Where in the records does the word "button" occur? Copy each line in which it does.

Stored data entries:
* * * * * * *
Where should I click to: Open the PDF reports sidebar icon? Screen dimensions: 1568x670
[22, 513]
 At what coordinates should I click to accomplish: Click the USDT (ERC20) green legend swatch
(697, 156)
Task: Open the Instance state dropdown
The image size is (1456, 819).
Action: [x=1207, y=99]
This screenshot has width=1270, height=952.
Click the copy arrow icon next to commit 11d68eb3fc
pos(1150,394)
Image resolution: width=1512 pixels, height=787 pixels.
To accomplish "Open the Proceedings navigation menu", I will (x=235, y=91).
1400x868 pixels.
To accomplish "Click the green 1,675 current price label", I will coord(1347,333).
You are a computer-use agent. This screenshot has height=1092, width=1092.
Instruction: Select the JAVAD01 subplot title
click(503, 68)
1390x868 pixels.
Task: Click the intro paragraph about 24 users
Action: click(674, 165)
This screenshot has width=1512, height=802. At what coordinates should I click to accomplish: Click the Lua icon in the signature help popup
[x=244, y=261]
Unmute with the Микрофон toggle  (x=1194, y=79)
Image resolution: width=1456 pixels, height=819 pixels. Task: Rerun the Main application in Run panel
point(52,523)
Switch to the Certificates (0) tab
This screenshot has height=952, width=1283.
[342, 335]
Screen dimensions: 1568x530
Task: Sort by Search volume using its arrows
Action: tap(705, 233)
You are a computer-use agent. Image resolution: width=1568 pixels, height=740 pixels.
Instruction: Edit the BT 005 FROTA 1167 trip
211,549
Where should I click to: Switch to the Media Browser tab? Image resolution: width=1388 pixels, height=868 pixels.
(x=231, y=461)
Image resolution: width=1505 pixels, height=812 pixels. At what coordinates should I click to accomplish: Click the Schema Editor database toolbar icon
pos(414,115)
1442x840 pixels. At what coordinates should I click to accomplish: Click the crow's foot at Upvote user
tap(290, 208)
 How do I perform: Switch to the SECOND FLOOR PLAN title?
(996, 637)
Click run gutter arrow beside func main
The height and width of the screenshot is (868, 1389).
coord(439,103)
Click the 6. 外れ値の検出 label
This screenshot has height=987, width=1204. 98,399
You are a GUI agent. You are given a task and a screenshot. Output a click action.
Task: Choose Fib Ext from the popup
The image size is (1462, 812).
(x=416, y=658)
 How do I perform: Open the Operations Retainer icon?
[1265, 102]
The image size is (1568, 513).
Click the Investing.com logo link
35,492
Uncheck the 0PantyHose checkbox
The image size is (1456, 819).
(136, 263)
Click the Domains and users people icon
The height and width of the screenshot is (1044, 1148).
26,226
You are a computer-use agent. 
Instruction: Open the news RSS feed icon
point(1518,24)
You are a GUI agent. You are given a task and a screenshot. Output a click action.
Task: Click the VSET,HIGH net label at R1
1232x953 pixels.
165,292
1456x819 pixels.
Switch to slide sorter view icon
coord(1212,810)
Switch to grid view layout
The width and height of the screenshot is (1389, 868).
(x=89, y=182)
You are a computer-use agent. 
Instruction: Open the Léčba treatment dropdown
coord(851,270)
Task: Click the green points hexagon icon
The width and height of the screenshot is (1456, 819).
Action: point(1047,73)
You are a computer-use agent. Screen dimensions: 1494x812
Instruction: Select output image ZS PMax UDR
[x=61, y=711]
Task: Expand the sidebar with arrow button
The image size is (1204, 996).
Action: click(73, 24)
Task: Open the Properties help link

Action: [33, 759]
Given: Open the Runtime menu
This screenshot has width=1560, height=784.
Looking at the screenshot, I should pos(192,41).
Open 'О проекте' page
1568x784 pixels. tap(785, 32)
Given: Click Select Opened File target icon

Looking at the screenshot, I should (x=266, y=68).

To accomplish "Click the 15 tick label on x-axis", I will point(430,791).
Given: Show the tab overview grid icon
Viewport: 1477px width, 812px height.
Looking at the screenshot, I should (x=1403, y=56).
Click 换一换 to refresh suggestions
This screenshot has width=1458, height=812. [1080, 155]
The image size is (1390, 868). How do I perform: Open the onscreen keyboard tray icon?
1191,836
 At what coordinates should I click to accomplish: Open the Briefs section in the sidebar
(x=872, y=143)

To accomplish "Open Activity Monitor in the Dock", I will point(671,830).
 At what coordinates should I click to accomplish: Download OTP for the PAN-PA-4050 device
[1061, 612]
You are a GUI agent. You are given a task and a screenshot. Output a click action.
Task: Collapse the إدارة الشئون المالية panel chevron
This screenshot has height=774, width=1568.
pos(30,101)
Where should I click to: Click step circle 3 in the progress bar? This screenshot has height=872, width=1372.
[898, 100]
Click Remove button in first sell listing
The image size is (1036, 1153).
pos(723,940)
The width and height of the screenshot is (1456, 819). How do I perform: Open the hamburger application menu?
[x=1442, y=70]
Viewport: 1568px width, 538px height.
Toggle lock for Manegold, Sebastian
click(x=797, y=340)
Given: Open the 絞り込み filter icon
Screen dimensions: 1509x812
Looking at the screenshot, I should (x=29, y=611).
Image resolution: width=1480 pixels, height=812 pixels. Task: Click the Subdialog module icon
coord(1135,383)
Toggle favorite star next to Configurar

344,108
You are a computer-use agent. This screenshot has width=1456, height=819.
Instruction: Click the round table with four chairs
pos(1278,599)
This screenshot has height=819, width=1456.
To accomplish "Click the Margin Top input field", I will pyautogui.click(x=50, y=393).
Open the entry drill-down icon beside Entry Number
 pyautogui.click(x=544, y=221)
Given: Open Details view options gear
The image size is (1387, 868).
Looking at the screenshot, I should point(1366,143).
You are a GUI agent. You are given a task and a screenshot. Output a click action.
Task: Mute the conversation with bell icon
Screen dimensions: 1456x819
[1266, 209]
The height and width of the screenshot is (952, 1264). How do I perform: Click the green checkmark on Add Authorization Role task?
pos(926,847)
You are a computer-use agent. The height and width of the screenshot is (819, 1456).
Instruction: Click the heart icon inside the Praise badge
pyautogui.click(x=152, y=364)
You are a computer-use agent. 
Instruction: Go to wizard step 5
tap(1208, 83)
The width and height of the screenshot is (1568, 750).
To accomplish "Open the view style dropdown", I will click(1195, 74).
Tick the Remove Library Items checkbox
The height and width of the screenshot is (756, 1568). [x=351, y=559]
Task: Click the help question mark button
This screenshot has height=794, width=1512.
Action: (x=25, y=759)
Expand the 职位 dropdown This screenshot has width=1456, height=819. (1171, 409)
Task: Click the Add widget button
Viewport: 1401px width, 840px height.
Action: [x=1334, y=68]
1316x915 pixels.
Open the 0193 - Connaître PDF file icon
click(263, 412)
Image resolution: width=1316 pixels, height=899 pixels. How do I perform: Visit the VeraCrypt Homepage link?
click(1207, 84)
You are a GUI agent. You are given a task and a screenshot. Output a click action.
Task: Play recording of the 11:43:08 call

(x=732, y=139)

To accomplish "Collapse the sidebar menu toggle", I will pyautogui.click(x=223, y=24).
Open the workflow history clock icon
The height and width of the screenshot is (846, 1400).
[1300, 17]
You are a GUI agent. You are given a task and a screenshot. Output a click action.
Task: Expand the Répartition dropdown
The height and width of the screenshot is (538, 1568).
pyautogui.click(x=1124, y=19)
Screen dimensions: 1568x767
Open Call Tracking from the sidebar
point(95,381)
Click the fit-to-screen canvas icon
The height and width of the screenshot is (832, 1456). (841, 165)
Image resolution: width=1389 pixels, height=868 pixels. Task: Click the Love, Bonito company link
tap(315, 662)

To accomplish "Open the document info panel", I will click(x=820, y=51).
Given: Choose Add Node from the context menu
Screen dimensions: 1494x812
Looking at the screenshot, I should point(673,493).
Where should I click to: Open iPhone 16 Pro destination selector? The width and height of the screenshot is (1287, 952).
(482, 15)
* * * * * * *
*Answer box*
Task: Expand the sidebar with arrow button
Click Remove button in first sell listing
Task: Click the help question mark button
Task: Click the Add widget button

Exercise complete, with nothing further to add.